A&E care shake-up
A new system for treating emergency patients was launched at Stafford Hospital today – in the wake of the damning Healthcare Commission report.

Emergency care was slated in the critical report, published earlier this year. Now hospital bosses have re-worked the system with the aim of cutting down the target for a consultant to see a patient from 24 hours to one hour.
The new working model is part of the trust's 107-point Transformation Programme published in response to the criticism it received about its care of patients in the Healthcare Commission's report in March.
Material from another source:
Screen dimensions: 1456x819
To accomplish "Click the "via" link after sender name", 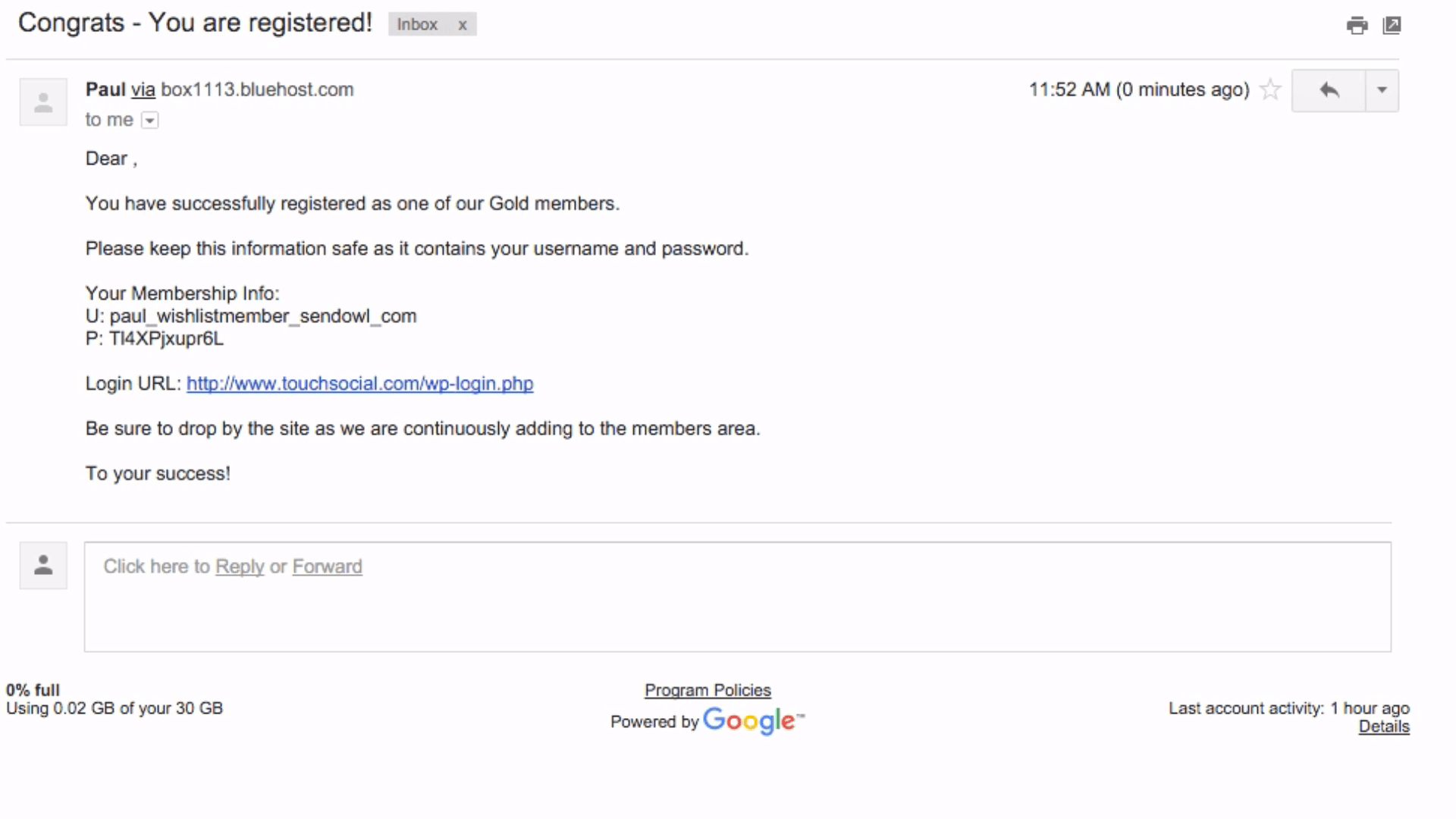I will (143, 89).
The report said that care standards were unacceptable in A&E and emergency admissions during the three-year period investigated. Stafford cardiologist Dr Paul Woodmansey, pictured, said the old traditional model would normally see a consultant catch up with patients during their ward rounds but the new model will see a consultant based in the A&E department throughout the majority of the day – 8.30am to 8.30pm on a weekday.
The consultant, who has been based at the hospital for nearly 14 years, said: "What we wanted to do was move away from that process and bring consultants in to see patients at an earlier stage, the reason being the consultant is the most senior doctor and has the ability to make early decisions about making patients safer and better quicker."
Four acute medical consultants, who have been appointed at the hospital over the past 18 months, are central to making this happen. There used to be just two.
The new model, which begins as a three-month pilot, will see 13 consultants share evening and weekend duty shifts. Over the weekend, there will be two consultant rounds done each day, one in the morning and the second in the evening, instead of just one round in the morning.
Dr Woodmansey added it would mean Mid Staffordshire NHS Foundation Trust would have to appoint more consultants for the changes to be sustainable but said health bosses had been positive about the move.
* Another ward at Stafford Hospital has closed due to an outbreak of Norovirus. People who have recently experienced nausea, vomiting or diarrhoea are askednot to visit wards in the hospital.